Sir John Edward of Lawson infected me (like I always knew he would,) and now it's my turn to spread the disease. Basically, it involves searching for the first use of the word “look” in your work in progress, then pasting that paragraph, and those immediately before and after, into a blog post, after which you spread the disease to five other authors.
This is from the very, very beginning of THE REVELATIONS OF PRESTON BLACK, a little alt newspaper article about an upcoming show. Kind of tells us a little about Katy and Preston since last we saw them.
From the moment she walks across that stage, you know Katy Stefanic is the kind of girl you could fall in love with. Though romantically involved but not married, the pair play off of each other like they have been attached at the hip for no less than twenty years, instantaneously responding to frequent and impulsive key and tempo changes. Call me jaded, but watching Stefanic and Black work the aural space over the crowd mesmerized me in a way only more seasoned acts have been able to do in recent years. Except for the random, "Marry me, Katy," (or, "Call me, Preston,") the crowd remains stone silent during ballads and quiet instrumentals. Even more curious is the way audience responds to the mix of old time throw-down melodies and punk-fast tempos with fists in the air and good old-fashioned foot stomping. And when the lights came up for the first encore the frenzied crowd responded like Joe Strummer himself was going to join them for a song or two.

- [DATA SHOWN]:
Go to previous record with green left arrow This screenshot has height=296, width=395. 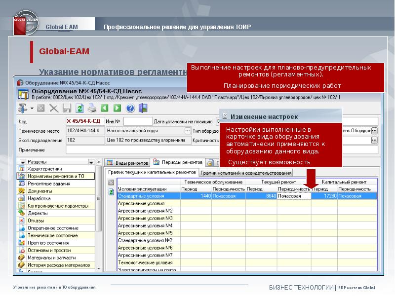coord(105,108)

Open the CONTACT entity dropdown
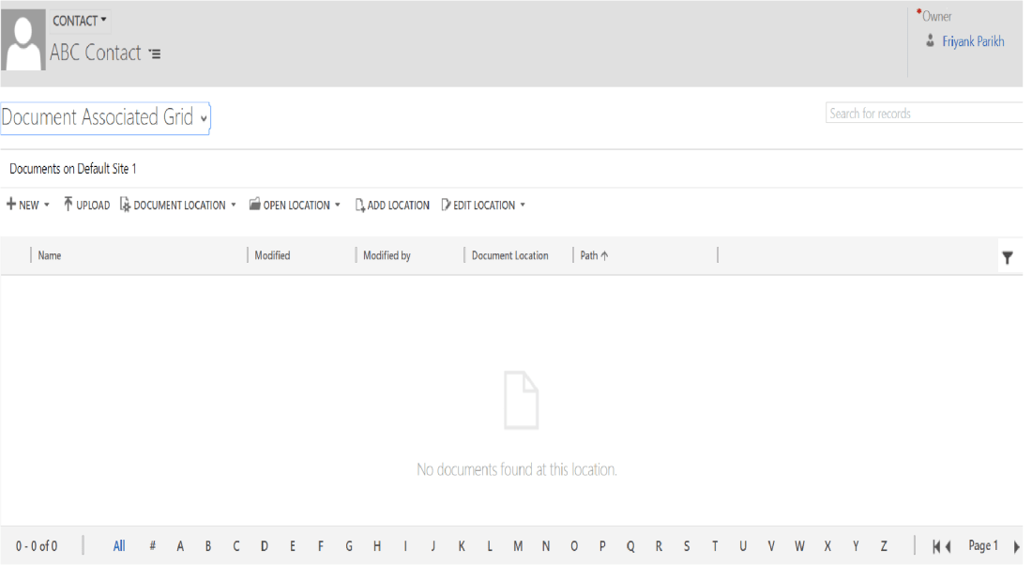(x=80, y=21)
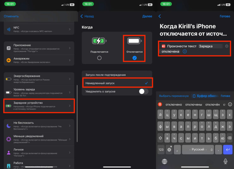Open the Зарядное устройство trigger row
Image resolution: width=234 pixels, height=169 pixels.
tap(39, 106)
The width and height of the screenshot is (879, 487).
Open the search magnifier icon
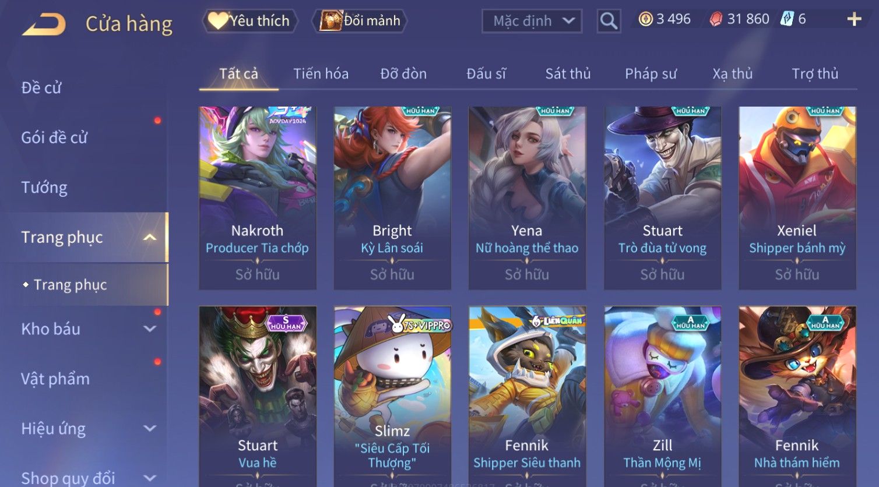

- [WORK TO COMPLETE]:
A – Translate this sentence from the blog post about the first use of "look" into Spanish: "From the moment she walks across that stage, you know Katy Stefanic is the kind of girl you could fall in love with."
B – Carry on the blog post about the first use of "look," beginning right after its last sentence.

- [ANSWERS FOR EACH ITEM]:
A – Desde el momento en que cruza ese escenario, sabes que Katy Stefanic es el tipo de chica de la que te podrías enamorar.

B –
I had a chance to talk to Stefanic and Black after their show in D.C. last Saturday and asked them about their relationship and how it affected their musical development. Preston was more than content to let his beloved Katy do most of the talking. With a wide smile, she folded her hands over her knee and explained, "Sharing music with somebody is a lot like sharing a bed. After a while you start to know when something's building, when things are going to sour, when the temperature's going to change with just a look."
Preston added, "It's like yinz and y'all. Same language, just different ways of saying things. What the audience hears is where we meet in the middle."